Was wir als „Tee“ bezeichnen, ist nur ein kleiner Ausschnitt der faszinierenden Vielfalt, die aus einer einzigen Pflanze gewonnen werden kann. Echter Tee – also Tee aus Camellia sinensis – ist kein homogenes Produkt, sondern ein ganzes Universum aus Natur, Kultur und Handwerk.

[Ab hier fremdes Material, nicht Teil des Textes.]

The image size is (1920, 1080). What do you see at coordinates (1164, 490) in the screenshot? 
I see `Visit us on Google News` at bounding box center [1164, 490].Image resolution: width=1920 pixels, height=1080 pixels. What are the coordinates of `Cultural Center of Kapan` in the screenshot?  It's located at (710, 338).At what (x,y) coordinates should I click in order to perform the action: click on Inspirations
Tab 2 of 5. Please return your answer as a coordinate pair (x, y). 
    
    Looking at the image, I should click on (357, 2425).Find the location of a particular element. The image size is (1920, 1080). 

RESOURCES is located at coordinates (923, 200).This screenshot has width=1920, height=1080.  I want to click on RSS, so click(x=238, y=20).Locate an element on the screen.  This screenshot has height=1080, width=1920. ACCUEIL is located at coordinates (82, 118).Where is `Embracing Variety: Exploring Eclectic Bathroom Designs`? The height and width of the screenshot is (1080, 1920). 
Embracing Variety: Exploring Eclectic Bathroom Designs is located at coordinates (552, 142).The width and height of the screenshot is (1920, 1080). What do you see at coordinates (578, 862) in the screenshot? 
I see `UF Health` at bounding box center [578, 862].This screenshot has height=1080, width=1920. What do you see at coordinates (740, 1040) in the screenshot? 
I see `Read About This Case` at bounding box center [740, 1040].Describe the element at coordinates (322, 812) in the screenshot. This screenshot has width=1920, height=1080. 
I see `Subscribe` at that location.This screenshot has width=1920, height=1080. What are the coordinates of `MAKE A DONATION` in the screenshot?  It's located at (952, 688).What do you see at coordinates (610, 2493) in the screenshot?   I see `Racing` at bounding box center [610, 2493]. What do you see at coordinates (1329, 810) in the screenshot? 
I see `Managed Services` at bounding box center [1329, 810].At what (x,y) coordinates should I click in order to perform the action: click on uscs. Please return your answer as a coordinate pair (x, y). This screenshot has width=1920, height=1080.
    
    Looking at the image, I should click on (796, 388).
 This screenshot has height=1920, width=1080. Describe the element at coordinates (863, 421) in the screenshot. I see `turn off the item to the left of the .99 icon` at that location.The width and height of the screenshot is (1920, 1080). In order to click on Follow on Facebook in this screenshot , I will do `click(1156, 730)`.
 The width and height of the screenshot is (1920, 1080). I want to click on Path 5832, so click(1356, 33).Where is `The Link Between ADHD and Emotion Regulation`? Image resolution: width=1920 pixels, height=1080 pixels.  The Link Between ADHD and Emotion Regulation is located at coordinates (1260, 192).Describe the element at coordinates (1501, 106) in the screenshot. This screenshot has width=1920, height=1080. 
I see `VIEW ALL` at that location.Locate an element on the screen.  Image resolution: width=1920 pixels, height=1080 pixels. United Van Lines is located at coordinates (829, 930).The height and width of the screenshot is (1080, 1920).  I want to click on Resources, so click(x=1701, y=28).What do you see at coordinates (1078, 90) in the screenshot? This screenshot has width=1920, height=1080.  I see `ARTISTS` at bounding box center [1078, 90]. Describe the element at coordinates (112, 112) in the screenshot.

Wir als Teekonsumenten sind außerdem eingeladen, über die rein technische Unterscheidung von Teesorten hinauszublicken und uns bewusst zu machen, welche nuancenreiche Welt sich in jeder Tasse offenbart. Tee ist nicht nur ein Aufguss, sondern Ausdruck von Klima, Erde, Handwerk und Herz. Jede Sorte trägt eine eigene Stimmung, einen eigenen Rhythmus in sich – und lädt uns ein, nicht nur zu trinken, sondern bewusst zu empfinden. Ob weiß, grün, gelb, Oolong, schwarz oder gereift – das Geschenk des Tees verlangt unsere tiefe Bewunderung und Dankbarkeit.